The piece of copper wire moments before getting vaporized by 4,000 joules. (Credit: Hyperspace Pirate, Youtube)
The piece of copper wire moments before getting vaporized by 4,000 joules. (Credit: Hyperspace Pirate, Youtube)

In lieu of high-explosives, an exploding wire circuit can make for an interesting substitute. As [Hyperspace Pirate] demonstrates in a recent video, the act of pumping a lot of current very fast through a thin piece of metal can make for a rather violent detonation. The basic idea is that by having the metal wire (or equivalent) being subjected to a sufficiently large amount of power, it will not just burn through, but effectively vaporize, creating a very localized stream of plasma for the current to keep travelling through and create a major shockwave in the process.

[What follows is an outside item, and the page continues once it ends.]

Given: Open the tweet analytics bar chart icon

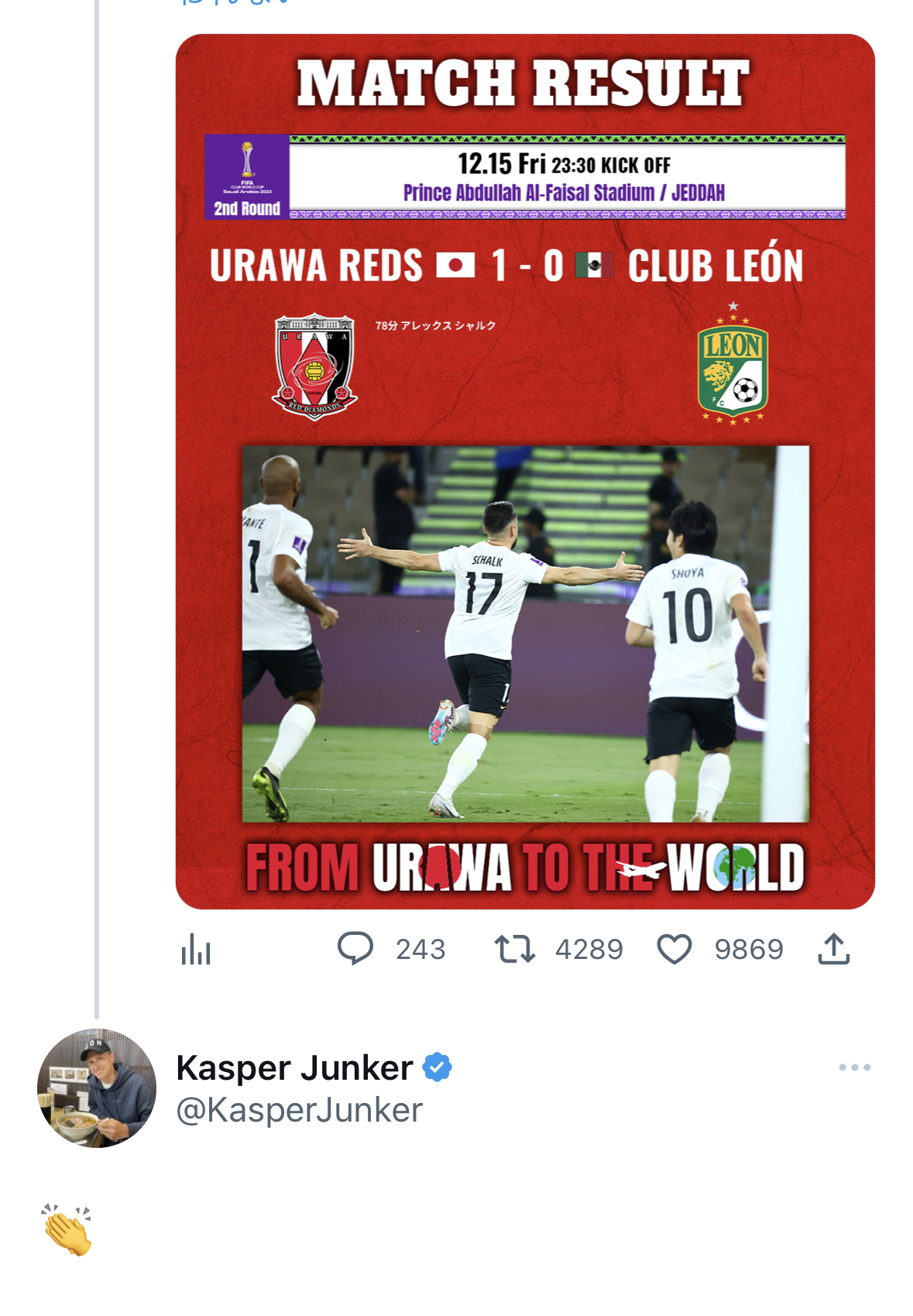Looking at the screenshot, I should pyautogui.click(x=196, y=949).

This makes the exploding wire method (EWM) an ideal circuit for any application where you need to have a very fast, very precise generating of plasma and an easy to synchronize detonation. EWM was first demonstrated in the 18th century in the Netherlands by [Martin van Marum]. These days it finds use for creating metal nanoparticles, brief momentary light sources and detonators in explosives, including for nuclear (implosion type) weapons.

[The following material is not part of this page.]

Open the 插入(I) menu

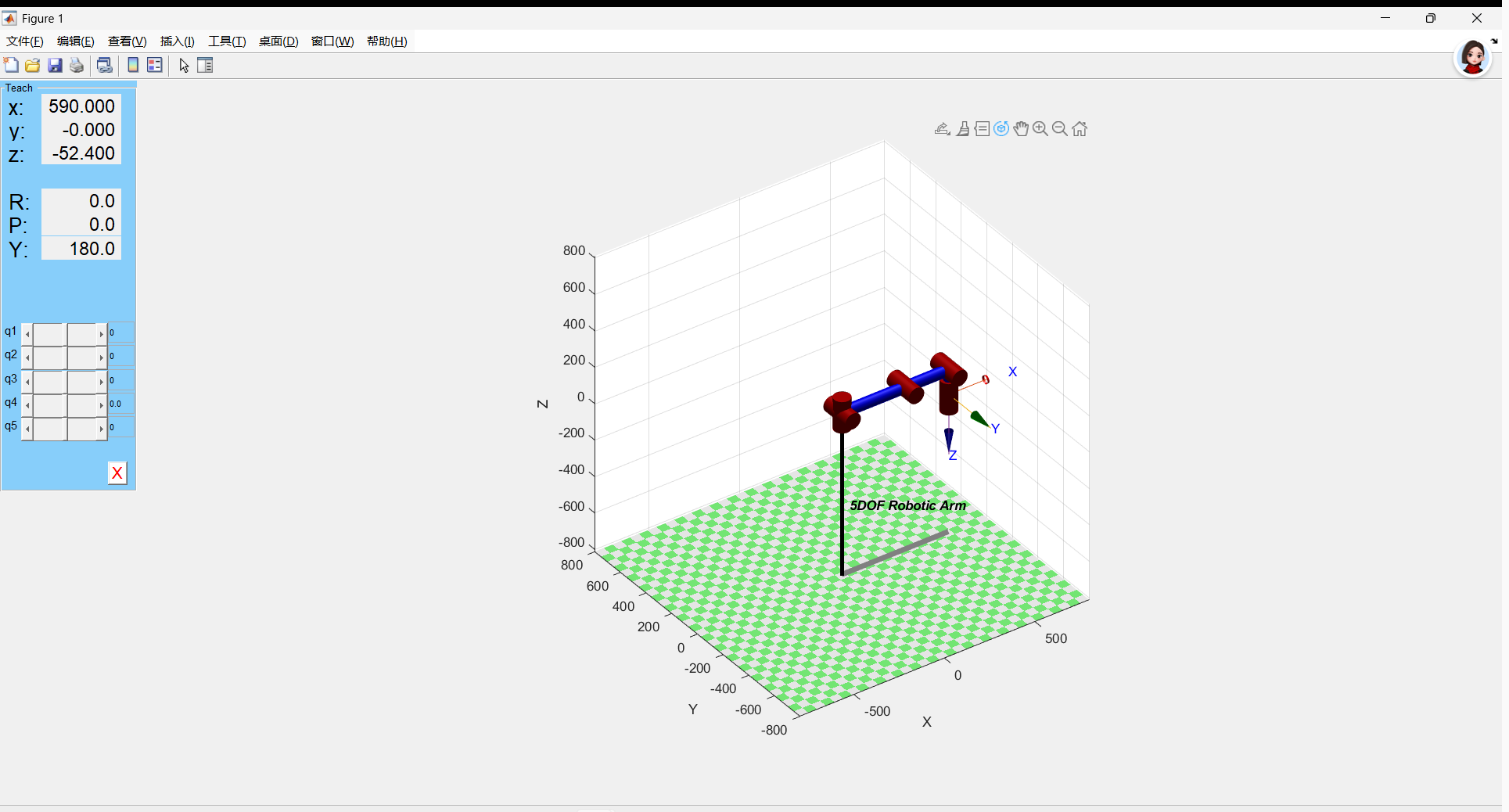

While it sounds easy enough to just strap a honkin’ big battery of capacitors to a switch and a piece of wire, [Hyperspace Pirate]’s video demonstrates that it’s a bit more involved than that. Switching so much current at high voltages ended up destroying a solid-state (SCR) switch, and factors like resistance and capacitance can turn an exploding wire into merely a heated one that breaks before any plasma or arcing can take place, or waste a lot of potential energy.

As for whether it’s ‘try at home’ safe, note that he had to move to an abandoned industrial site due to the noise levels, and the resulting machine he cobbled together involves a lot of high-voltage wiring. Hearing protection and extreme caution are more than warranted.